I'm not sure why I was thinking about this song on the way to work on Friday, well over and above the fact that it's simply a great song.
Work itself, well that's been a different story.
We had someone at work pass away, unexpectedly, the week before last. The details are neither needed or appropriate for this venue. My last posting, how I think God is speaking to us all the time, was really how I was processing what happened at work. I readily confess that it's far too easy for me to get caught up in the minutiae of work, where I'll end up hanging thoughts on some event or action that likely have no more real meaning than a bird flying across the sky. I, and I suspect others, forget far too easily that much of our work life is really composed of trivia. I know, that sounds like I am trivializing what I...and others...do for a living, but that's not my intent. Rather, I'm saying with all the conviction I can gather that in the great lists that compose our lives, a turn of a phrase by a manager, a benefits change we may not like, a co-worker that may make co-working somewhat difficult, well in the grand scheme of things they all really just don't matter all that much.
What matters? Well, that's what I can't say for sure.

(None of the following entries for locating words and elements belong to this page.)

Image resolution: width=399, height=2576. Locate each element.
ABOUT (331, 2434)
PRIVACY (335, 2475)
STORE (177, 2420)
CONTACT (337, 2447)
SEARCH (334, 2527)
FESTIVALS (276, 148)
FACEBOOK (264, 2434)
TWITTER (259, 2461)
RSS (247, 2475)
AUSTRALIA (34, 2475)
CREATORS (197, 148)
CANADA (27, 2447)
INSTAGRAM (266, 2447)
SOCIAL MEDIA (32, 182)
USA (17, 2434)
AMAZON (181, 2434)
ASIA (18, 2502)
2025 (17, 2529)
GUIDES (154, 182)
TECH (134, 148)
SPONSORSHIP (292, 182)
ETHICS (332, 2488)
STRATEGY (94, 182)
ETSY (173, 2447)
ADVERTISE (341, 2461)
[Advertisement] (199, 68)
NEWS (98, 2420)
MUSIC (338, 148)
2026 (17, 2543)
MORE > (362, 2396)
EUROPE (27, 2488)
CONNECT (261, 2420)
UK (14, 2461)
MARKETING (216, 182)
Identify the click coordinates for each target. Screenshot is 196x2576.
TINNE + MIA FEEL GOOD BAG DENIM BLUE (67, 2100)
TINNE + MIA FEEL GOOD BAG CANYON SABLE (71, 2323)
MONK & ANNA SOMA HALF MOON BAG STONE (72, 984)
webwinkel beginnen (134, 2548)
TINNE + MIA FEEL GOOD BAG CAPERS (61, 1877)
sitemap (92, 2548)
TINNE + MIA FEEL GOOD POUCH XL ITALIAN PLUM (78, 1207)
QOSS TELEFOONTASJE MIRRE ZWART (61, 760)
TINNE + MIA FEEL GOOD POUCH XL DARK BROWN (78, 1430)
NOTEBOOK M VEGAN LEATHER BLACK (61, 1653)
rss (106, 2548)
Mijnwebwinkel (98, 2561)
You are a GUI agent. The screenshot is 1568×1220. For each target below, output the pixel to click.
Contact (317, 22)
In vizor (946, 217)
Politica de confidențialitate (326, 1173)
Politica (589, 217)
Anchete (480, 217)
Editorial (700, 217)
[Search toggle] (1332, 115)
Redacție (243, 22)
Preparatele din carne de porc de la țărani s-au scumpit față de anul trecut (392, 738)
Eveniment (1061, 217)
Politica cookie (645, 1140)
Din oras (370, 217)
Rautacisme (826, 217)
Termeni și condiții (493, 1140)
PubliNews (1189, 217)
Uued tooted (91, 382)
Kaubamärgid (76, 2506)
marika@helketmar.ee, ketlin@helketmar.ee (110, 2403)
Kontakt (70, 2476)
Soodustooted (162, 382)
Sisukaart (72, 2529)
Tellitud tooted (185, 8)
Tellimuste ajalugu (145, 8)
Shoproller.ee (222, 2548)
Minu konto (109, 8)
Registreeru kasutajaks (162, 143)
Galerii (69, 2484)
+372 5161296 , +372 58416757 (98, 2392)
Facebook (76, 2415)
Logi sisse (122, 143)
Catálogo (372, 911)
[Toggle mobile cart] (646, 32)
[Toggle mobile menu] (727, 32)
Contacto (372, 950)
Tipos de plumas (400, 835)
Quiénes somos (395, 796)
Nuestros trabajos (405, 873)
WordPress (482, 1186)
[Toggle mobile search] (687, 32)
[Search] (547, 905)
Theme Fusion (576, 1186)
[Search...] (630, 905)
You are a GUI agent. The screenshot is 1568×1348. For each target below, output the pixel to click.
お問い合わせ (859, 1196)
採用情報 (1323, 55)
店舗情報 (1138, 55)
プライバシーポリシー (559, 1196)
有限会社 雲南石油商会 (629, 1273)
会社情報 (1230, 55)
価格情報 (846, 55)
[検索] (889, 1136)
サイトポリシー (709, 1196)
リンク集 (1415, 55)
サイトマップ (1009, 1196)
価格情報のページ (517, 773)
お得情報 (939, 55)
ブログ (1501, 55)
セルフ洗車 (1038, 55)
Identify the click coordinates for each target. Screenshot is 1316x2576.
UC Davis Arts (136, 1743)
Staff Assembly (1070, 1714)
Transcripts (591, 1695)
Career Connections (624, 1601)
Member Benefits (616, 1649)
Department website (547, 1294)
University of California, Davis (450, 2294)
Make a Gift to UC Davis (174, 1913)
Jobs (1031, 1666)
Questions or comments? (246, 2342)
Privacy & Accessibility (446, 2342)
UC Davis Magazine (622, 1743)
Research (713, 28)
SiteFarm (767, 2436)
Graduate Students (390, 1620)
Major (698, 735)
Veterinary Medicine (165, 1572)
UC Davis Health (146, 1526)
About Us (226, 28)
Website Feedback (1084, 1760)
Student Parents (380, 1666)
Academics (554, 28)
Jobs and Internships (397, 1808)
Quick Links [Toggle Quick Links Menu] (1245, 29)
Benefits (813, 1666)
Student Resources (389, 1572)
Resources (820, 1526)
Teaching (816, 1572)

I do know this: We're given opportunities all the time to experience and learn. That's a constant. What seems to vary is our desire and ability to learn. The lessons are out there, all around us, waiting to be experienced, but yet what do we spend our time on? The fact that our manager is too directive? That we aren't "respected" enough? That's just more trivia. No, today's lesson is that there is a higher order out there, a better way to see and experience the world based on a choice we all can make, as long as we remember to do so.
I am deeply saddened by our loss at work and starkly reminded that, at some point, our turn at mortality will come as well. How and where we spend the space between now and then...a space that could span minutes or decades...is up to us. I think that's what God was trying to tell me last week.